Problem details –
Among the entries below, please show each line that carries the word "agent".

Recorded information –
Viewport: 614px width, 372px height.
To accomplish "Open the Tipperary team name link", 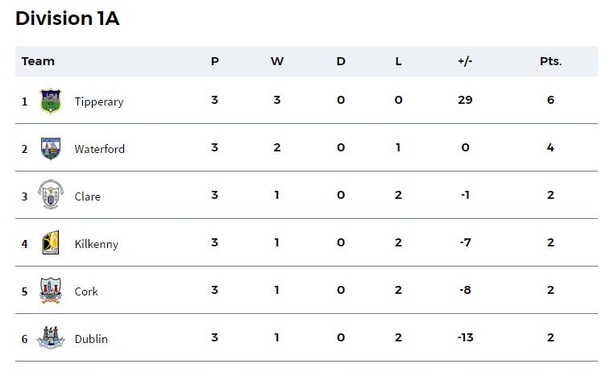I will tap(99, 101).
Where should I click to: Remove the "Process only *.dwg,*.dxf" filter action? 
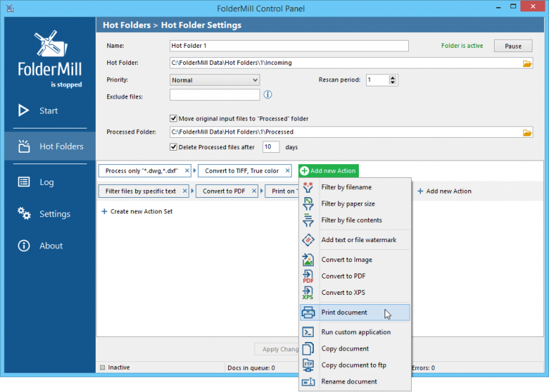[187, 171]
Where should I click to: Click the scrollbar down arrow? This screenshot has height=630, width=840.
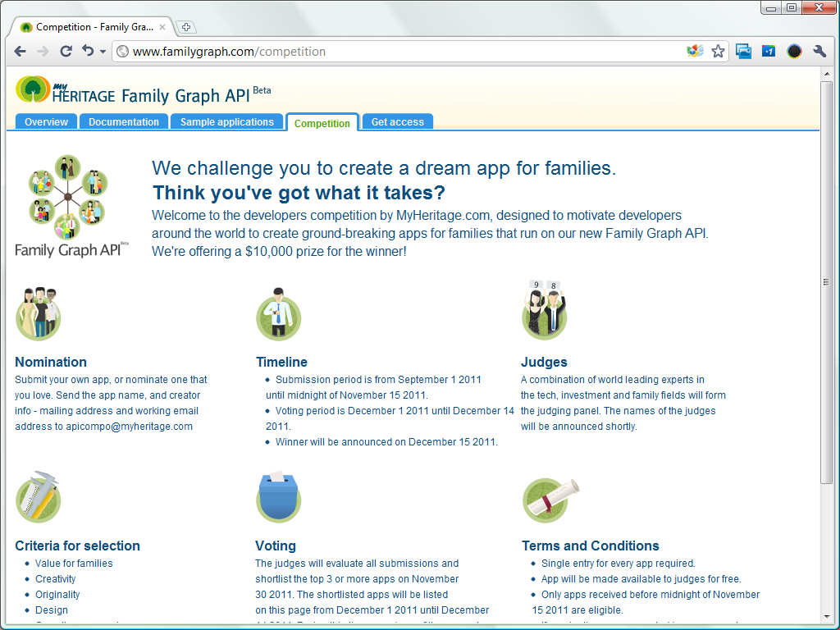pos(827,616)
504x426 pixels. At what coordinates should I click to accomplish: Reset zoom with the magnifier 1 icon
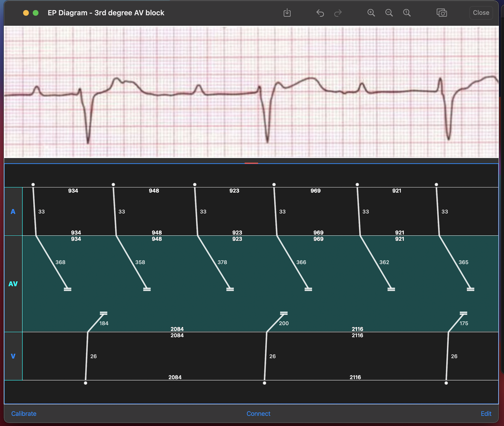[x=407, y=13]
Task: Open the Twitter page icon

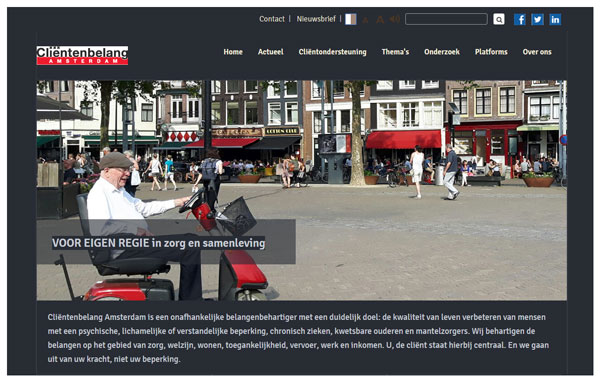Action: coord(537,19)
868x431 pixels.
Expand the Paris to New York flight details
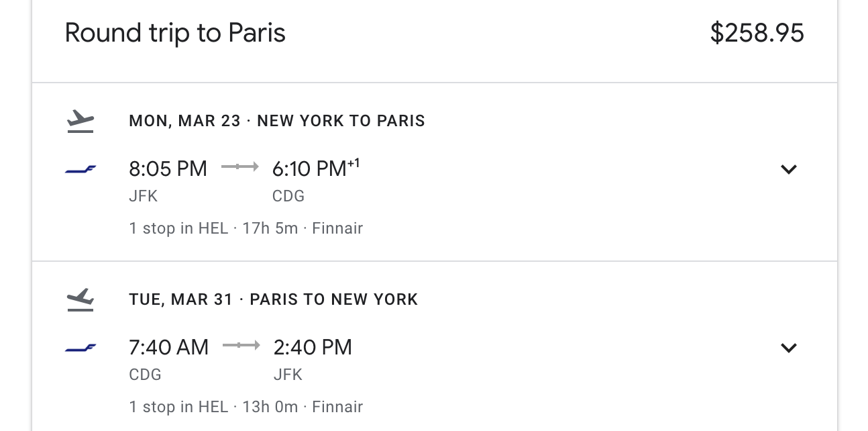tap(788, 348)
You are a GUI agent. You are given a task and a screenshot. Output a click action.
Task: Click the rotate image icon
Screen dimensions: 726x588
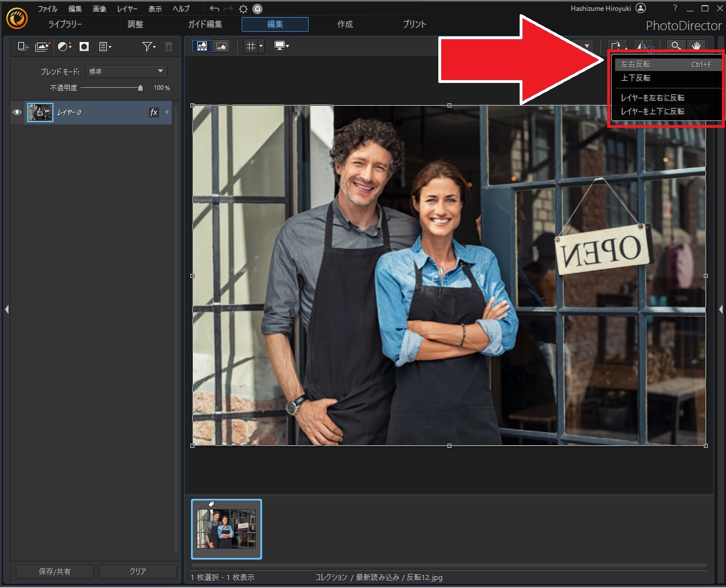[617, 47]
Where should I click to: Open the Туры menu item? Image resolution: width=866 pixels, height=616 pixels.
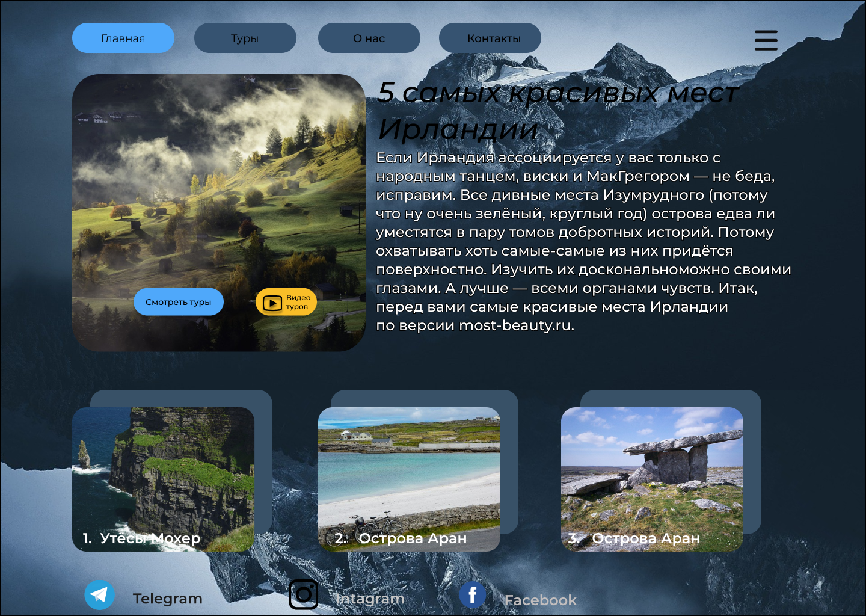coord(245,38)
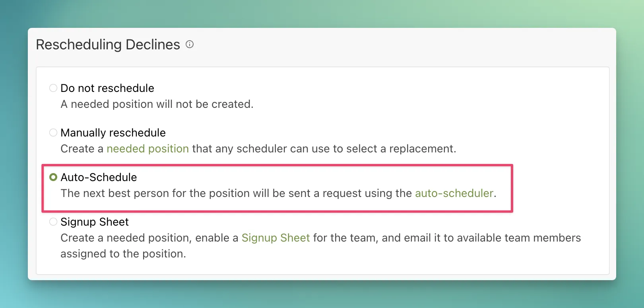Image resolution: width=644 pixels, height=308 pixels.
Task: Choose the Manually reschedule radio button
Action: click(x=53, y=133)
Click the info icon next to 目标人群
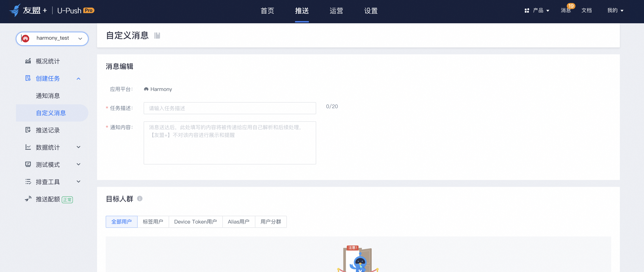 point(140,199)
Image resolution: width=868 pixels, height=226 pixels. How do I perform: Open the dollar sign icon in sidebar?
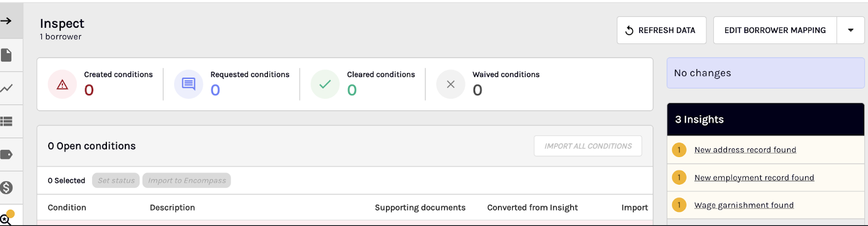click(x=6, y=188)

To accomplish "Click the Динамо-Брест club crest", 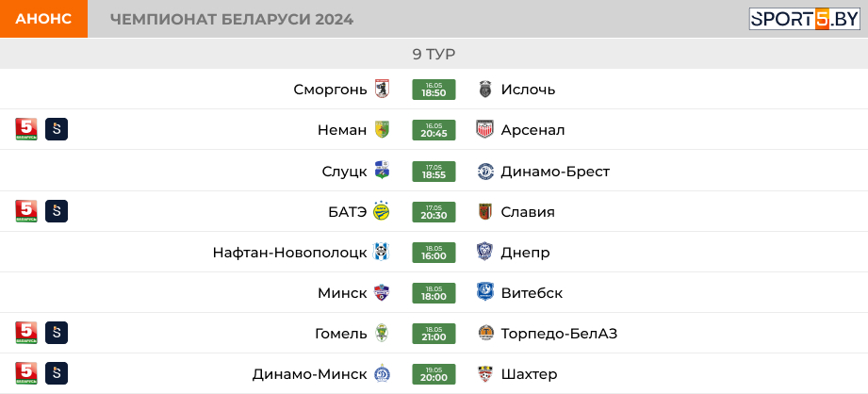I will (485, 172).
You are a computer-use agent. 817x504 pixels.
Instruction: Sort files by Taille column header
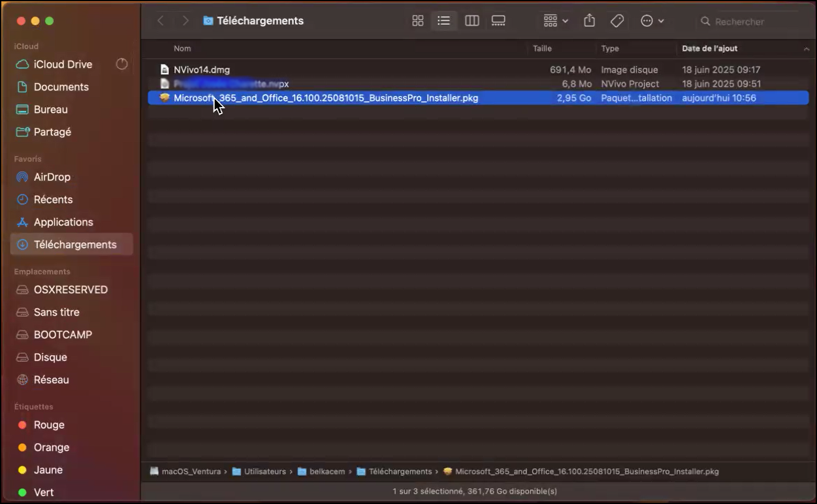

Response area –
You are a GUI agent. You are given a task and a screenshot. Output a click action.
You are a computer-use agent. 817x504 pixels.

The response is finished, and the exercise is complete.